To be eligible, the projects must create new salaried or contracted jobs with health benefits and competitive wages. Chapter 313 created over 14,000 new jobs through 2021, according to the Texas Comptroller’s Office.

How we got here

Texas senators chose not to renew Chapter 313 during the 2021 legislative session amid concerns about “corporate welfare” and inequity for public schools. The program ended in December 2022.

Some critics expressed concerns that corporations received too large of tax breaks under Chapter 313. Tax rates were previously determined based on a school district’s taxable value rather than the project’s market value, according to Dick Lavine, a senior fiscal analyst for progressive think tank Every Texan.

Companies will receive a 50% tax reduction under the new program. Texas will use its general revenue fund to reimburse districts for money lost due to the tax cuts. At the end of the regular legislative session, budget analysts said program costs “are expected to be significant” but did not provide a concrete estimate.

Projects will be eligible for a 75% tax abatement if they are located in low-income areas that have been deemed “opportunity zones” by the federal government.

Additional changes

School districts also received money directly from businesses under the old program, which critics said caused an unbalanced school finance system and encouraged districts to approve nearly all project applications.

These payments will not occur under the JETI program.

“A school district is going to have to make a decision really based on the reactions of its community and the good of the community,” Lavine said. “Since it won’t make any difference to them in their net school funding, they're going to have to decide whether this is the kind of [project] they want in their school district.”

The details

Projects eligible for the new program include:
  • Manufacturing, including semiconductor production
  • Utility and electric generation facilities
  • The development of natural resources
  • “Critical infrastructure,” such as water treatment plants and natural gas facilities
  • Research and development companies
Wind, solar and battery power storage companies are excluded from the new program.
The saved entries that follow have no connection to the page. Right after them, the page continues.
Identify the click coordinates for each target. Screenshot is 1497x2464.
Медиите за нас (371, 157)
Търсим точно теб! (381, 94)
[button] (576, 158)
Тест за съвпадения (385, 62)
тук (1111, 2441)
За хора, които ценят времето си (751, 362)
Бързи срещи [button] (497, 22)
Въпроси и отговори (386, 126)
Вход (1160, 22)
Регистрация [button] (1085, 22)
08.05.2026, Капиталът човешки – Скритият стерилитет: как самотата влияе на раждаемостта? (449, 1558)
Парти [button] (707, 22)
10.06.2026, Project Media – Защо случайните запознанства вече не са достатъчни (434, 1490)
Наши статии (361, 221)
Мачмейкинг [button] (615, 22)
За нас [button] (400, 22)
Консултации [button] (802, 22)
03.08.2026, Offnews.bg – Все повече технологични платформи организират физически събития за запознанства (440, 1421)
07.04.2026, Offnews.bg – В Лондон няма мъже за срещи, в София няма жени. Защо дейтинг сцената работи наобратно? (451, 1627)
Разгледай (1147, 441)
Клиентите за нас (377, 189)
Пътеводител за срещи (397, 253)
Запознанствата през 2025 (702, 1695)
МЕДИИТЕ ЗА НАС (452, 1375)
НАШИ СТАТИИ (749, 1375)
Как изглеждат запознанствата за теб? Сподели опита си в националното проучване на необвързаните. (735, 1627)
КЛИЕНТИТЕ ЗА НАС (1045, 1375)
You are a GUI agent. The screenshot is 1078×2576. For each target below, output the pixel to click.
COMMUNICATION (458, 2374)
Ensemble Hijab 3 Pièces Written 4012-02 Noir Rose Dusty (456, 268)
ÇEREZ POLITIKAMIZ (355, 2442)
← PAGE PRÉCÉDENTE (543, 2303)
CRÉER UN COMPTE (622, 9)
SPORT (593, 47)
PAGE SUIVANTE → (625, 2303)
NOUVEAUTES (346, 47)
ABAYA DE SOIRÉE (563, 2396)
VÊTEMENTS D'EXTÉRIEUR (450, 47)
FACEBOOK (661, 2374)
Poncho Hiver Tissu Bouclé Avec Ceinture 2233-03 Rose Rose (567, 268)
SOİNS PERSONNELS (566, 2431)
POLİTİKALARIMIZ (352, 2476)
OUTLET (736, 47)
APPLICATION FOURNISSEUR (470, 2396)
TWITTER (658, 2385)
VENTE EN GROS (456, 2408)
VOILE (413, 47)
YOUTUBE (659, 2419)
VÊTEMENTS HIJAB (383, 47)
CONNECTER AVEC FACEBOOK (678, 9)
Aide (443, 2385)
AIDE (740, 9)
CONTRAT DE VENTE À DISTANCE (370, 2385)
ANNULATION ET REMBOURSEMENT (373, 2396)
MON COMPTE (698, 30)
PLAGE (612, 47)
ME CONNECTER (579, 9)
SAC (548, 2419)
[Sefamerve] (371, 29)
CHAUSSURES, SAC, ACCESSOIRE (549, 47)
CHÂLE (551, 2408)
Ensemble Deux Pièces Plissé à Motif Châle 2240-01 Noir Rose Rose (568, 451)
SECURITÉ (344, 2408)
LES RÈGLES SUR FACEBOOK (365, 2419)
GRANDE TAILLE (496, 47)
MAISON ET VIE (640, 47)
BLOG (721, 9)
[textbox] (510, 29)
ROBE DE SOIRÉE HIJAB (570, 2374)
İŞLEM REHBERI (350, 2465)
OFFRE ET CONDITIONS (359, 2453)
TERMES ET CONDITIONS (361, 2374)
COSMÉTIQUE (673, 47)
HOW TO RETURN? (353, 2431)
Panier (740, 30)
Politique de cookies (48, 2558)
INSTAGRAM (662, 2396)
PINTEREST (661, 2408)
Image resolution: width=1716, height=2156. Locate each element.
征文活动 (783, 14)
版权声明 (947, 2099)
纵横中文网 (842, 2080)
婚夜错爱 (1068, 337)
Last year, Gov. Greg Abbott and some Republican lawmakers said they did not support offering tax breaks to renewable energy companies, which made up about two-thirds of Chapter 313 projects.

Companies can submit project applications to the comptroller’s office. Affected school districts must hold public hearings to discuss potential projects in their areas and provide at least 15 days notice before a hearing.

School districts and the governor will have the final say in project approval.

The new program is located in Chapter 403 of the state tax code. It expires at the end of 2033, when lawmakers can choose to alter, extend or cancel it.

What they’re saying

“Texas is America’s jobs engine, thanks to our welcoming business climate, robust infrastructure, and skilled and growing workforce,” Abbott said in a news release announcing the opening of applications. “But we cannot be complacent as we now compete both nationally and globally in industry sectors critical for growth tomorrow.”